Le cycle « Hommages » proposé par la Cité de la Musique porte un regard sur l’influence réciproque des musiciens au-delà des clivages des modes et des siècles. Dans un programme Debussy, Ravel et Stravinski, Emmanuel Krivine (photo) retrouvait avec sa Chambre Philharmonique l’esprit de la musique d’une époque contemplant le passé avec les yeux du présent et de l’avenir.
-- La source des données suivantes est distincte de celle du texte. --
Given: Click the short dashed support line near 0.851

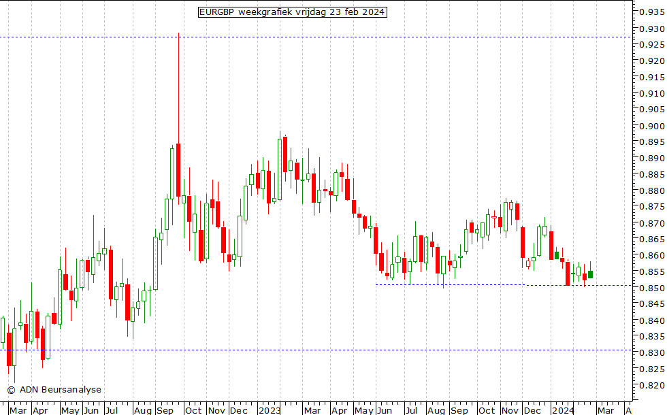Looking at the screenshot, I should [476, 285].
Dès la Petite Suite de Debussy (1888), orchestrée par Henri Büsser en 1917, le charme opère ; aux bois et vents fruités répondent des cordes souples et subtiles. Le Concerto pour piano en sol de Maurice Ravel, interprété par Bertrand Chamayou, est un vrai feu d’artifice. Le soliste maîtrise avec brio un bel Erard des années 20 aux timbres tout autant mordorés qu’incisifs. L’Adagio assai central devient un moment de poésie d’un classicisme apollinien. D’une fine tendresse, le bis (La Fille aux cheveux de lin de Debussy) n’est pas en reste sur ce point.
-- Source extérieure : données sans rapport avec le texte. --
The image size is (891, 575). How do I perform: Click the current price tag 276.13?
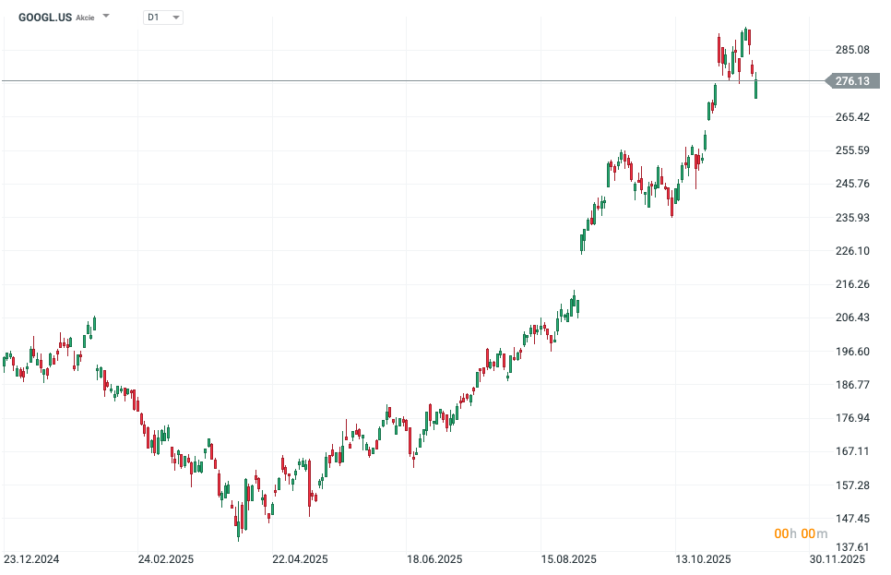[852, 81]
Ma mère l’Oye de Ravel souligne la luxuriance d’une formation mise à nu où chaque instrumentiste déploie une science de toute beauté jusqu’au climax du Jardin féérique. La suite de Pulcinella de Stravinsky, par sa vivacité et son entrain offre un terrain d’élection à Krivine, ravi à son tour de pouvoir mettre des moustaches à la Joconde. Virevoltant, ironique, nerveux, impulsif, il porte la Chambre Philharmonique à son acmé (brillantissimes interventions du trompettiste David Guerrier !), répondant avec un plaisir évident aux pieds de nez lancés par le compositeur à partir de prétendus extraits de Pergolèse.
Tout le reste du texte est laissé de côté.